<<<<

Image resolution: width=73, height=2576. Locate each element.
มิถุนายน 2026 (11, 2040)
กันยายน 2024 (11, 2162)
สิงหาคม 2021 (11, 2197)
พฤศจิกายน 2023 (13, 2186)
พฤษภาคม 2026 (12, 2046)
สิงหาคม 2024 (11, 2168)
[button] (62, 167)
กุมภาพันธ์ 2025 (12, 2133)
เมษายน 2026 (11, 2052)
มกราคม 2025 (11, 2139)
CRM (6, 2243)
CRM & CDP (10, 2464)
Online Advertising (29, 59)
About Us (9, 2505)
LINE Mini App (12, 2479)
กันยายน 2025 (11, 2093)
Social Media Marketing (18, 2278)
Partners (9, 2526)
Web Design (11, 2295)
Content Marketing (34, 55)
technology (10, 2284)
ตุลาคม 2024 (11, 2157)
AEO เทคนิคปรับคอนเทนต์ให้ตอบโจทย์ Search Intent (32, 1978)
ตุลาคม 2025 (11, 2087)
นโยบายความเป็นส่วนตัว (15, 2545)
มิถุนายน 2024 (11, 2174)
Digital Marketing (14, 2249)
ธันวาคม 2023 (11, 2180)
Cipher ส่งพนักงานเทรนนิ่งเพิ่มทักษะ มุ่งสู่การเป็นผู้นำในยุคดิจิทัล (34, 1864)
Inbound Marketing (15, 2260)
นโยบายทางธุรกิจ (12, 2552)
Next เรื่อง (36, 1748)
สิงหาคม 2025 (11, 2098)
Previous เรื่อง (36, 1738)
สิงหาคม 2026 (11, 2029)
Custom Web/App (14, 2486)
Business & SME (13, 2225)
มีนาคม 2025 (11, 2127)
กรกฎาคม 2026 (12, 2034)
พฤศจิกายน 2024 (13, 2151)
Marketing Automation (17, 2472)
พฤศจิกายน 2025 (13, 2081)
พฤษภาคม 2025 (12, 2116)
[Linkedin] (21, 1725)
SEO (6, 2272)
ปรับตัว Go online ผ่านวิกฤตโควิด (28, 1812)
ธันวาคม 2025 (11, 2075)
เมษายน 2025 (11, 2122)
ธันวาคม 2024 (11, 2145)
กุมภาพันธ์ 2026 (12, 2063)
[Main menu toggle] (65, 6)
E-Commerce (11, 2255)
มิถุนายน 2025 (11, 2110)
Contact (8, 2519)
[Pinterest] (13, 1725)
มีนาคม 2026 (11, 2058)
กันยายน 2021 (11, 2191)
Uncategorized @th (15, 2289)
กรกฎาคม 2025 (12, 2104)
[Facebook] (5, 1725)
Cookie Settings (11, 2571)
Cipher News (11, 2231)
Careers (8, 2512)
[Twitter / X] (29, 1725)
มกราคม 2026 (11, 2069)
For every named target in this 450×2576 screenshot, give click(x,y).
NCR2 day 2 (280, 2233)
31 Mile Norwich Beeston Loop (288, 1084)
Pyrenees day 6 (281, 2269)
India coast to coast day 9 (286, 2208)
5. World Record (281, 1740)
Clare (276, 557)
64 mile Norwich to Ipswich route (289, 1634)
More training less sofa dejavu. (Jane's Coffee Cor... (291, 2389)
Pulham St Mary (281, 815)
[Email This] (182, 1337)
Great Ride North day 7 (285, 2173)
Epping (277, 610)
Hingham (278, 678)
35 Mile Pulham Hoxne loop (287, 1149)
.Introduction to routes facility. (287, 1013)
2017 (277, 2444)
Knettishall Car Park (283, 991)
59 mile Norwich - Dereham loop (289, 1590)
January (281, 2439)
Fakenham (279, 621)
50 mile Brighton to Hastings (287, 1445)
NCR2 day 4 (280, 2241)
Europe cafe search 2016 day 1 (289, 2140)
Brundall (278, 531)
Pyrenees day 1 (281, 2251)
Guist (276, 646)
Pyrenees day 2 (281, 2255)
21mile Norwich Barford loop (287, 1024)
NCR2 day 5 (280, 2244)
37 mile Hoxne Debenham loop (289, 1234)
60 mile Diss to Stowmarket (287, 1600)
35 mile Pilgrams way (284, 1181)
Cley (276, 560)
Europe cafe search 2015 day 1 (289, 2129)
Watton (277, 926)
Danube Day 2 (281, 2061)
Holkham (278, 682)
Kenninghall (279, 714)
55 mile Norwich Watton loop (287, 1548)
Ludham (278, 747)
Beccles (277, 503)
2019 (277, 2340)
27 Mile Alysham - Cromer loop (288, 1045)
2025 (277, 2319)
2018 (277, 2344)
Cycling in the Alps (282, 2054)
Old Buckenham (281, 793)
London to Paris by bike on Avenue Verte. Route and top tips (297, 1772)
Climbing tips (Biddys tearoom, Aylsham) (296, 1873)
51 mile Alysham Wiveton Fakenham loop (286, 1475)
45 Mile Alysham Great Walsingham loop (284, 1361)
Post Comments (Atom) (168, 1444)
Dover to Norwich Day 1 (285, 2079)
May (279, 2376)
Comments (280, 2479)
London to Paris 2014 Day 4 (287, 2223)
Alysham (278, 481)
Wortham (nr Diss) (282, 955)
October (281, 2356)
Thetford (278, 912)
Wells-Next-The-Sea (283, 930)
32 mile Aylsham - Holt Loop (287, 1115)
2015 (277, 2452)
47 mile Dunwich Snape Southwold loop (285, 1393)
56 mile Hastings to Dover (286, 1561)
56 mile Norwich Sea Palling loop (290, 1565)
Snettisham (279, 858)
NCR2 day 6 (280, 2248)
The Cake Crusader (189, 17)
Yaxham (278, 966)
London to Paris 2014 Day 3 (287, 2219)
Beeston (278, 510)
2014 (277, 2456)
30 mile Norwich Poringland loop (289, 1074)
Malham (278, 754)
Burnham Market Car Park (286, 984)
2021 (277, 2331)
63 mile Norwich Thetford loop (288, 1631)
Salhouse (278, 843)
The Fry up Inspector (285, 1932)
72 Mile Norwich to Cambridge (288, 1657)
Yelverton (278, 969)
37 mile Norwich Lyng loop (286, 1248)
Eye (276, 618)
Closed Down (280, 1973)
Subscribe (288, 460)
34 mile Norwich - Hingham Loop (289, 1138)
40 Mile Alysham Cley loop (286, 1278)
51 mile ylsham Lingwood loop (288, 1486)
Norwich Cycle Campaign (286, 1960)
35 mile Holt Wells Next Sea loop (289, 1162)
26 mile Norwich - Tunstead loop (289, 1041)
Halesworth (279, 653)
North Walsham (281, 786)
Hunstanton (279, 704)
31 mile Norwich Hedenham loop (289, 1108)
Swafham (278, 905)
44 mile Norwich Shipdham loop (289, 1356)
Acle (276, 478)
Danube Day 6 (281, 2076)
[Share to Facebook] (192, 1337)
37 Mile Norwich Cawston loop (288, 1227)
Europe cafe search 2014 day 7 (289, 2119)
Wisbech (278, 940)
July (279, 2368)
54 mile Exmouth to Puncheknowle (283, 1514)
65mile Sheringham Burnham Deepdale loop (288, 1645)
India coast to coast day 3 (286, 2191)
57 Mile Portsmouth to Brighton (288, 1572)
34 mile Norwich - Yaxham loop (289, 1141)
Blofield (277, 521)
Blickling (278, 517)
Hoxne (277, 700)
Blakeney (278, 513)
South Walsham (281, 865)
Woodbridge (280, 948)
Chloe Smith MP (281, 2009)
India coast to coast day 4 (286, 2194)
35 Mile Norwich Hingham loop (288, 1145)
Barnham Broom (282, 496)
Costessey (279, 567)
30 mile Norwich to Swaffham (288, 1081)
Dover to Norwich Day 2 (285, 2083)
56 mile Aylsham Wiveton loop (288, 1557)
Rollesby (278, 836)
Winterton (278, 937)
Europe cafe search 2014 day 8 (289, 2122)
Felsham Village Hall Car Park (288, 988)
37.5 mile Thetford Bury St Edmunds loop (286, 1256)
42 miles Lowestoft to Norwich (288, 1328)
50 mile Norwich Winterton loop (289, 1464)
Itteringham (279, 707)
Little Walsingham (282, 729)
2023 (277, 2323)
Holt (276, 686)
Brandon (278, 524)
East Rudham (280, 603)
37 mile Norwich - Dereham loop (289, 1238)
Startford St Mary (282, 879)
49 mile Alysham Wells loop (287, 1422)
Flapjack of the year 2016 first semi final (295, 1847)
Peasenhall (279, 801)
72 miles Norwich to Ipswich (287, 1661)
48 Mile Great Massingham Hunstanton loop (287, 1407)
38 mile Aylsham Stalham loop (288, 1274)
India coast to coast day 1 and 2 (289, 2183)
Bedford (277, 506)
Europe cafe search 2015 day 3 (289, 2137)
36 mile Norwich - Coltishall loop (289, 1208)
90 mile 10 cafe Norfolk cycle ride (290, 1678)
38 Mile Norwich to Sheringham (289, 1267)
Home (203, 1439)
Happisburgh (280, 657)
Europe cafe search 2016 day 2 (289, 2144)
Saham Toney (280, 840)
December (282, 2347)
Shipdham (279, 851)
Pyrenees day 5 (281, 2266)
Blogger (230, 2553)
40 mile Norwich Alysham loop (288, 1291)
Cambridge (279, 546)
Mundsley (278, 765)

>>>>

> _Problem requirements_
Nothing but the lines from the first line of the data through the line with "มีนาคม 2025 (11, 2127)" should be returned, exactly as they appear, both ends included.

> _Solved problem_
Image resolution: width=73, height=2576. Locate each element.
มิถุนายน 2026 (11, 2040)
กันยายน 2024 (11, 2162)
สิงหาคม 2021 (11, 2197)
พฤศจิกายน 2023 (13, 2186)
พฤษภาคม 2026 (12, 2046)
สิงหาคม 2024 (11, 2168)
[button] (62, 167)
กุมภาพันธ์ 2025 (12, 2133)
เมษายน 2026 (11, 2052)
มกราคม 2025 (11, 2139)
CRM (6, 2243)
CRM & CDP (10, 2464)
Online Advertising (29, 59)
About Us (9, 2505)
LINE Mini App (12, 2479)
กันยายน 2025 (11, 2093)
Social Media Marketing (18, 2278)
Partners (9, 2526)
Web Design (11, 2295)
Content Marketing (34, 55)
technology (10, 2284)
ตุลาคม 2024 (11, 2157)
AEO เทคนิคปรับคอนเทนต์ให้ตอบโจทย์ Search Intent (32, 1978)
ตุลาคม 2025 (11, 2087)
นโยบายความเป็นส่วนตัว (15, 2545)
มิถุนายน 2024 (11, 2174)
Digital Marketing (14, 2249)
ธันวาคม 2023 (11, 2180)
Cipher ส่งพนักงานเทรนนิ่งเพิ่มทักษะ มุ่งสู่การเป็นผู้นำในยุคดิจิทัล (34, 1864)
Inbound Marketing (15, 2260)
นโยบายทางธุรกิจ (12, 2552)
Next เรื่อง (36, 1748)
สิงหาคม 2025 (11, 2098)
Previous เรื่อง (36, 1738)
สิงหาคม 2026 (11, 2029)
Custom Web/App (14, 2486)
Business & SME (13, 2225)
มีนาคม 2025 (11, 2127)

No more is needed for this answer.